It’s not many bosses who dangle the possibility of an annual cruise in front of employees for a job well done, but that’s one way Dave Zillig ignites performance at DAZSER.
Zillig and Stephen Roesch — who founded DAZSER to operate JaniKing International Inc. franchises — have found it’s easier to motivate employees when there’s a bright light — or, in their case, a cruise ship — at the end of the tunnel. To keep the eyes of DAZSER’s 60 employees on the ball, the pair has devised a goal-setting and monitoring system with daily objectives.
“How do you define a good or bad month? It’s very hard to be objective about it,” says Zillig, who serves as president. “We wanted a more objective way about it.”
He attributes DAZSER’s growth to outlining a clear framework of objectives for employees to work with and closely monitoring the results. In 2008, the franchisor of the commercial cleaning company posted revenue of $40.8 million.

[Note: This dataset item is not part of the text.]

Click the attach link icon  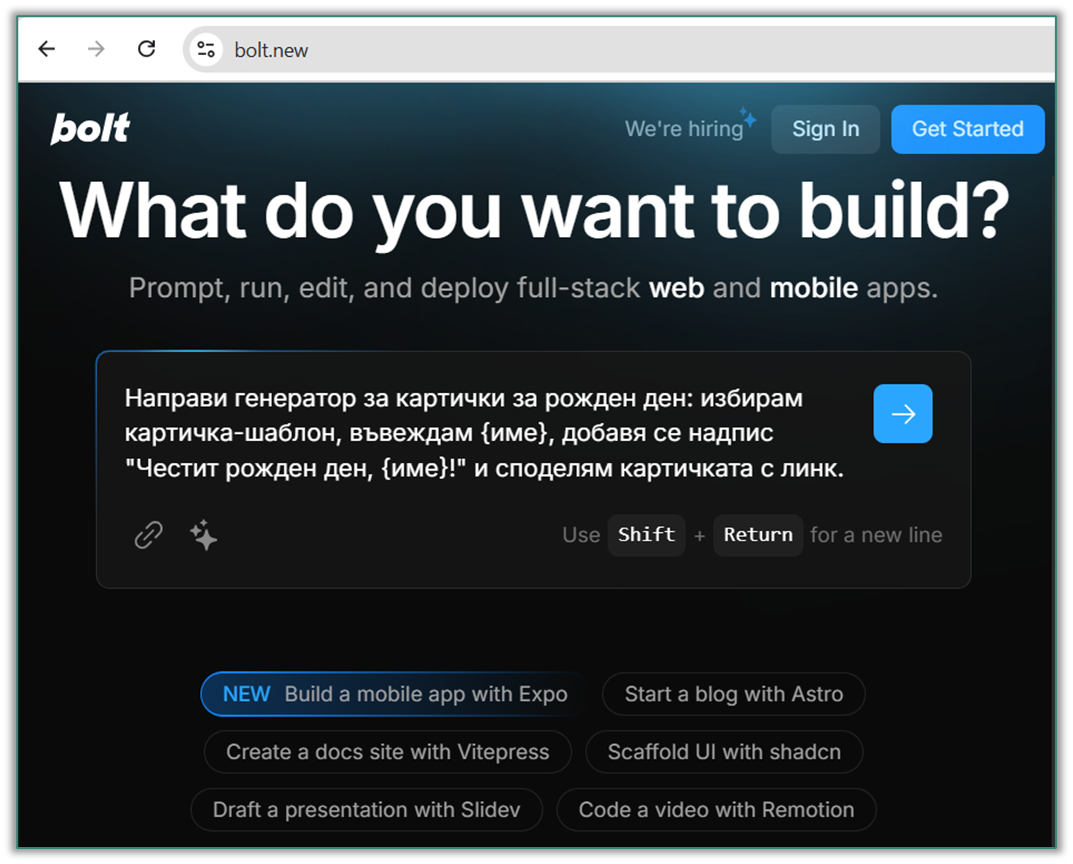147,535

Smart Business spoke with Zillig about how to set and monitor goals.
Define a target. You have to have the end in sight. First, what do you want to accomplish, and then work backward.
Most business owners know what the target is. We knew what we wanted to accomplish each year, and we worked backward form that, what that would require in terms of activity levels. All of this can be regulated to formulas.
Take the target, the goal, and break it down to the lowest common denominator, down right to what’s going to have to be done on a daily basis to achieve that.
We’ll track each day as to how many proposals were delivered by each rep, how many quote calls were made, how many sales in terms of contracts and dollars.
If we don’t think it’s important enough to measure it, (the employees) are not going to think it’s important.
Get every employee involved. Whatever the goal is, everyone has to contribute to that result. It can’t just be sales. Whatever the target is, I think you’ve got to involve multiple departments; otherwise it just doesn’t achieve that sense of teamwork you’re trying to accomplish.
Sales, operations, regional manager, customer service — they all have measurable results that we can determine.
Everybody buys in because it’s very doable. It gives them a structure, a framework to work within that they know if they follow that plan, they’ll be successful.
Don’t set the bar too high. I’ve seen some team goals set that were sort of pie in the sky. I think they became demotivating because people hadn’t come anywhere close to achieving it in the past.
It becomes counterproductive because people just made a decision that it was not realistic. Realistic is everyone has to do their job.
Most people might think you take all of the individual goals and add them together and that’s a team goal. We look at it a little bit differently. Just take people’s quotas. Quotas are the minimum level of performance to keep your job.
There’s quotas, and there’s target. If we were using targets, we would probably be setting it too high because then what we’re saying is, we want every person to be a star in order to hit the team goal. But not everyone is going to be a star. I think that’s what makes it unreachable.
We just took the group goal and said, ‘Listen if everyone does their job … hits their quota, hits their objective, that’s what we used as a team goal. It doesn’t sound like we’re setting the bar too high, but what we took into consideration is there’s turnover — there are new employees that will take a while to ramp up.
By taking everyone’s individual quotas and working that through the numbers, that’s a healthy team goal because everyone did their job for the whole year.
Monitor your results closely to stay on target. We’re going to go back to what we used to do, which is getting back to more daily accountability and weekly. We have monthly reviews and monthly recaps, but you really can’t affect the month when you’re always looking back on it. Success happens in what you do each day.
We want our sales managers to have daily recaps with their salespeople. Brief, just talk about what transpired the previous day and what you have today and get back to more managing the results one day at a time rather than a month or a quarter looking back, which is always sort of retrospective, and it’s too late.
There’s a sense of urgency when you’re looking at what was accomplished each day. I think that carries through to the entire staff.
They have a daily recap that they’ll review with their sales manager. That feeds a weekly recap, the weekly recap is what the regional director will see and myself. Then the weeklies feed the monthly.
The monthly goes into our formal statistic book that comes out every month. It’s a comprehensive book of everything that happened in the office that month broken down to even how many calls each telemarketer made, how many appointments they set, how many proposals, how many appointments didn’t turn into proposals. Every aspect of our business we can dig deeper to find out what went right or wrong.
We share that with all the regional directors and they share that with their staff. Then we talk about what we’re going to accomplish the next month.